BRIEF:
Reproduce the stretch of the Mass Effect review that runs from "That said, it" up to and including "than they look.", copying it word for word.

PASSAGE FOR REVIEW:

Bioware crafts a sci-fi universe that's worth saving

That said, it is a huge relief that the controls do not bear the typical scars of platform reassignment surgery (aka, a console port). Mouse and keyboard controls work beautifully, though the Mako’s steering controls tend to be squirrelly, resulting in a lot of over-correcting. To hack computer consoles and locked containers, you can solve a minigame that’s a sort of circular Frogger (also redesigned from the console version). Hard-level puzzles are tougher than they look.

On the whole, Mass Effect has outstanding production quality. The graphics aren’t technical wonders, but they are finely polished (though some strange flickering shadows on faces can be extremely distracting), and the design and detail of the aliens, particularly the Salarians and the Turians, is exceptional. The huge volume of voice work is almost all excellent, as well - the cast is full of recognizable voices like Seth Green (Robot Chicken, Family Guy), go-to deep-voice guy Keith David (Requiem for a Dream, Halo 2, Fallout), Lance Henricksen (Aliens, Millennium), and Marina Sirtis (Star Trek: The Next Generation), making the extensive dialogue trees and complex character interactions (complete with occasional “woohoo!” as The Sims call it) more interesting to explore. I did run into a couple of crash bugs towards the end, but averaging one crash every seven hours isn’t bad for a game of this size, and is nowhere near enough to make me warn gamers away from such a fantastic adventure. Mass Effect deserves a spot on your shelf next to the rest of the PC’s great RPGs.

DRM Alert
Mass Effect’s SecuROM copy protection requires an internet connection to activate your installation before you can play. Furthermore, it will only permit you to activate on three computers before you have to phone in and request more installs. (You can reinstall as many time as you like, but only on those three computers.) On the plus side, you don’t need to keep the DVD in the drive to play.

Items from a data source:
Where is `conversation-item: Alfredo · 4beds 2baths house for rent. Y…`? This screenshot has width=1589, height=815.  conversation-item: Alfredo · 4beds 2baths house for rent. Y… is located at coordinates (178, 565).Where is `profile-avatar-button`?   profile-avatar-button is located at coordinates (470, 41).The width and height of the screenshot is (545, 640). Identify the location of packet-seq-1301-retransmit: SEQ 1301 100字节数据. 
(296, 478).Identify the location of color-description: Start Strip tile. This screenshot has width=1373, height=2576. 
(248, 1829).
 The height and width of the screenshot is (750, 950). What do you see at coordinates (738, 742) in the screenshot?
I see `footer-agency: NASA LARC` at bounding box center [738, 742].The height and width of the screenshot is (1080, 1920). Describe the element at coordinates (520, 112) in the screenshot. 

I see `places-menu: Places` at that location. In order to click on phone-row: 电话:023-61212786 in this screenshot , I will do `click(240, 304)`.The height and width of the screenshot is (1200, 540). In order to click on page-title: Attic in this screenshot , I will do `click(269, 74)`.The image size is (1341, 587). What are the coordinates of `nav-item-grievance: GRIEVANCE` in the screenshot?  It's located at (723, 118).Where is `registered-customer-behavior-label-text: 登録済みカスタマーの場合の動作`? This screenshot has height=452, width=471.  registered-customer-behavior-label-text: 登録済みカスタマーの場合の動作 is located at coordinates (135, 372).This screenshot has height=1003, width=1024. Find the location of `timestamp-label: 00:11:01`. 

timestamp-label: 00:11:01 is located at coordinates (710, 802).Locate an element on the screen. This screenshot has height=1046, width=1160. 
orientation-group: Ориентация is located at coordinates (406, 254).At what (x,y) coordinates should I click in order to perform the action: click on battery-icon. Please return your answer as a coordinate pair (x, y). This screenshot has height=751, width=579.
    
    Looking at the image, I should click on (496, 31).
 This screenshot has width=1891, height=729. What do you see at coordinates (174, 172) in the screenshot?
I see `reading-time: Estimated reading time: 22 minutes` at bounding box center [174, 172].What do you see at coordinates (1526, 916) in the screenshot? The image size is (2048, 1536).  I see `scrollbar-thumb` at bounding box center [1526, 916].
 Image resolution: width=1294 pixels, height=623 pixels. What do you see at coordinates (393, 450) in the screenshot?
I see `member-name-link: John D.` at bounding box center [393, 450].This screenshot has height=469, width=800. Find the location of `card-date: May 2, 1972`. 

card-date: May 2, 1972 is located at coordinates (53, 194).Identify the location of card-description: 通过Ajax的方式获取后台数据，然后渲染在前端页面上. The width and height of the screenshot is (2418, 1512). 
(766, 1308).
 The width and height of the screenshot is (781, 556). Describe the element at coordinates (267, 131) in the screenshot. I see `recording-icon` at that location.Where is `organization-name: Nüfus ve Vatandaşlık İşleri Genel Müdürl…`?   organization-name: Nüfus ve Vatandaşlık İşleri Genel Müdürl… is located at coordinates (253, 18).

RESPONSE TO THE TASK:
That said, it is a huge relief that the controls do not bear the typical scars of platform reassignment surgery (aka, a console port). Mouse and keyboard controls work beautifully, though the Mako’s steering controls tend to be squirrelly, resulting in a lot of over-correcting. To hack computer consoles and locked containers, you can solve a minigame that’s a sort of circular Frogger (also redesigned from the console version). Hard-level puzzles are tougher than they look.